[ryandrake]

You can be fully protected just using vanilla dnsmasq and downloading fresh blocklists from time to time. It seems all the more ‘marketed’ flavors of adblockers are just web bling on top of dnsmasq. What else do they really offer?

[zfa]

Well 'the alternatives' are many so there's no quick answer to this, but restricting to just AGH as per this post then...

Encrypted upstream lookups. Responding to encrypted lookups made to themselves. Realtime threat protection via API. Quick toggle of blocks instead of rebuilding lists. Ability to quickly change blocking of individual devices. Decent Metrics.

Probably more.

But if you just want something with no web bling then there's other alternatives to dnsmasq which would be worth looking at which give some of the above features whilst keeping it commandline and manual blocklist building.

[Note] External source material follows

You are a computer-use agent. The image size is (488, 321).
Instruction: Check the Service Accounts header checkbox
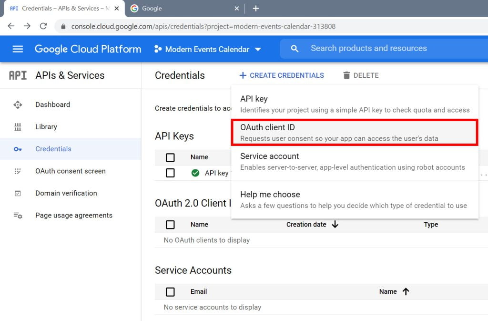[x=170, y=291]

dnscrypt-proxy is wonderful, for example, and can do most of the stuff you can do in dnsmasq.

[cricalix]

Anecdotally, I’ve been a sysadmin for 20 years, been around computers since I was a toddler (apparently slept on top of a Data General something-or-other as a baby..). I have the skills to learn how to do dnsmasq-based blocking from scratch, write the scripts to fetch blocklists, init scripts etcetera. However, I run AdGuardHome on my OpenWRT router because I want to spend my time elsewhere. It was a case of install the package, fiddle the DNS routing slightly, pick my blocklists, and pick my up streams.

If I want metrics, I just open a browser and see what clients have been the noisiest, what’s being blocked a lot and so on. Generally I don’t even think about it.

[mekster]

Have you used it?

I can easily see what domains are blocked in the web ui and see that Adobe products are trying to phone home so often and which clients are trying to resolve what domains.